Malik Muhammad Akhtar (1915–1999) was a Pakistani politician, former Federal Minister for Law and Parliamentary Affairs and for Fuel Power and Natural Resources, human rights advocate and lawyer.

== Career ==
Malik Akhtar belonged to a Pashtun – Kakazai business family of Lahore and he entered politics at a young age and was elected as a councillor in Lahore pre-1947, following in the footsteps of his maternal uncle Muhammad Din Malik.

Malik Akhtar continued in politics and was elected as an Independent Member of the West Pakistan Legislative Assembly (1965–1969) from Lahore and was one of the only three independent representatives who sat in opposition to Field Marshal Gen. Ayub Khan.

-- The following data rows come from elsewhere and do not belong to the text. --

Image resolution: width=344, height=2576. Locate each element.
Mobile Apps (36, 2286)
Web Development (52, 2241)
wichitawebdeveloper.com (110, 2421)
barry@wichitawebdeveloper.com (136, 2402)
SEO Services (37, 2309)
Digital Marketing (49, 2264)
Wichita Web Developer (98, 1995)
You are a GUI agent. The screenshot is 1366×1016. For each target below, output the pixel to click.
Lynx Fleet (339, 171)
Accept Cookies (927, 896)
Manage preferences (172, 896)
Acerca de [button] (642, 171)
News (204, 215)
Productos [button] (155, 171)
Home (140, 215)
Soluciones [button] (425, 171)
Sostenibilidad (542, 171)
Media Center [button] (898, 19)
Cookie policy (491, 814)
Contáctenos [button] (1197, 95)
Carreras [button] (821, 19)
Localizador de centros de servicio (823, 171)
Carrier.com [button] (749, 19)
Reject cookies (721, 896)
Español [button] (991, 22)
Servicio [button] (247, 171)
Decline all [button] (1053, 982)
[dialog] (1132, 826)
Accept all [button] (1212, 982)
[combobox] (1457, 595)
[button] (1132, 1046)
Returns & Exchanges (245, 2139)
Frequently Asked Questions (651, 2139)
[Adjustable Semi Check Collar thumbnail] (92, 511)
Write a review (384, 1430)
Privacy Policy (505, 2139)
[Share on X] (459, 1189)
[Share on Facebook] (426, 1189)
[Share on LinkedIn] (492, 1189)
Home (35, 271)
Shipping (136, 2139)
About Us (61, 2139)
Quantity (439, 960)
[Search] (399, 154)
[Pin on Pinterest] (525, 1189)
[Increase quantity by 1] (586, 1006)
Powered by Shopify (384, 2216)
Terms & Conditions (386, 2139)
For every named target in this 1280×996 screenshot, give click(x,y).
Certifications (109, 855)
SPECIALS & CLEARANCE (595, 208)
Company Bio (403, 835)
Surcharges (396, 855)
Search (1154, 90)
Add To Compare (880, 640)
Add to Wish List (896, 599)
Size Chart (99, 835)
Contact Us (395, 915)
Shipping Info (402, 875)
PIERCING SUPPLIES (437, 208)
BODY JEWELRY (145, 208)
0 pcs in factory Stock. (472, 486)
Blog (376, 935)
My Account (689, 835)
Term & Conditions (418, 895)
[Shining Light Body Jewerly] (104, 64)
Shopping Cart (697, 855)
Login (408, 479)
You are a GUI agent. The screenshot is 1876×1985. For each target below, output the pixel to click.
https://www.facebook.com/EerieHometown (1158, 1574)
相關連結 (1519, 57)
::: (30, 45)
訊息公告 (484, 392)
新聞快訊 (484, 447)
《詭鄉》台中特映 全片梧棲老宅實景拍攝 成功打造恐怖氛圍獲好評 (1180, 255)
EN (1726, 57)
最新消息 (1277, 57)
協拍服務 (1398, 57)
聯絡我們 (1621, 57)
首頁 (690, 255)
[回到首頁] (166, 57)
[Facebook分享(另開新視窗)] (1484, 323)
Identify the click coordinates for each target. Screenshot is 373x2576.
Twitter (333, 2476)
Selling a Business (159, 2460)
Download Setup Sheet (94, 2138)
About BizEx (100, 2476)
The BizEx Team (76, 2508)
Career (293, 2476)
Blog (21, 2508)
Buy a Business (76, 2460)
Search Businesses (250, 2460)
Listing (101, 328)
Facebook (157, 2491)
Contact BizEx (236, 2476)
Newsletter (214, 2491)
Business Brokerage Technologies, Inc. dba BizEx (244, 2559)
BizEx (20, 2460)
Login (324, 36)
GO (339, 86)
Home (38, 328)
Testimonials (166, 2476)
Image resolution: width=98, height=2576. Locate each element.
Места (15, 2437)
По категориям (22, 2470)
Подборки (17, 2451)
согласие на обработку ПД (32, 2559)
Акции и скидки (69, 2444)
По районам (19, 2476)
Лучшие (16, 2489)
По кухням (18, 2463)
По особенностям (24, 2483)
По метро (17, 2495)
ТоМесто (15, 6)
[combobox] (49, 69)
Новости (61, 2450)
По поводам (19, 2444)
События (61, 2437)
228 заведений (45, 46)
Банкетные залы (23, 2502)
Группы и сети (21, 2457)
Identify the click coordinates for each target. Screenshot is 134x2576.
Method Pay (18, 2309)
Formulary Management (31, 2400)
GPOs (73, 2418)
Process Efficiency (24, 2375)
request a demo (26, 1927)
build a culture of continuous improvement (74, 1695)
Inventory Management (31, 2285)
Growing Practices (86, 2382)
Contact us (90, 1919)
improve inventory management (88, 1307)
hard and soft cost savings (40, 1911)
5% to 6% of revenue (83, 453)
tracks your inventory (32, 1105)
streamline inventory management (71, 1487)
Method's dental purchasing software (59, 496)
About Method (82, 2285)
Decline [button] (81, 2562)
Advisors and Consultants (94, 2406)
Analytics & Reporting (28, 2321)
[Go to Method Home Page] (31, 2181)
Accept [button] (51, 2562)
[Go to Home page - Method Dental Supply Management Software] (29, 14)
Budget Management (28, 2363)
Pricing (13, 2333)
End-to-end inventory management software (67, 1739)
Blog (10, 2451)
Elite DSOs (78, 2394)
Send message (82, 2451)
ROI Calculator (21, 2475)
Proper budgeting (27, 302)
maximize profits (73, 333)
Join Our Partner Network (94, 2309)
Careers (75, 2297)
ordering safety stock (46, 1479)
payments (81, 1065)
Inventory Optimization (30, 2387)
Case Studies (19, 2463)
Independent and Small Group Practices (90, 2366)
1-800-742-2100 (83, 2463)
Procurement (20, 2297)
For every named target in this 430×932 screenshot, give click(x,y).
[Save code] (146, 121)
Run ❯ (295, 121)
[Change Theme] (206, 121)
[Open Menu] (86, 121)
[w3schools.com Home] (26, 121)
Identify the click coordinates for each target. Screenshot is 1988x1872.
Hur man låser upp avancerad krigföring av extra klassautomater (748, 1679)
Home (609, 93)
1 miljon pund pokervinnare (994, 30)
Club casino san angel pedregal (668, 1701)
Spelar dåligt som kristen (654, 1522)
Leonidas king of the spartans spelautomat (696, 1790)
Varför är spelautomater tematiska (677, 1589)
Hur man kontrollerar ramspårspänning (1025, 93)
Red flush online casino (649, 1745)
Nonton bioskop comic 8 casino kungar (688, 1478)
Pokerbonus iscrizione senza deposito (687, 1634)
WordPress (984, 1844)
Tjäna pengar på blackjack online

In 1970, he joined the Pakistan People's Party (PPP) under the leadership of Zulfiqar Ali Bhutto and was elected from Lahore NW-58. He initially served as the State Minister for Parliamentary Affairs (1974–1976) and was later appointed Federal Minister of Law Minister and Parliamentary (1976–1977) and was also Federal Minister of Fuel Power and Natural Resources (1977) in Bhutto's Cabinet. He played a key role in the formation of Pakistan's constitution in 1973.

In the 1977 elections he was elected again from Lahore NA-86 and was appointed to Bhutto's cabinet before martial law was imposed by General Zia-ul-Haq.

He remained associated with PPP till the end and died on 2 May 1999.

He was educated at Government College Lahore & Punjab University Law College, Lahore.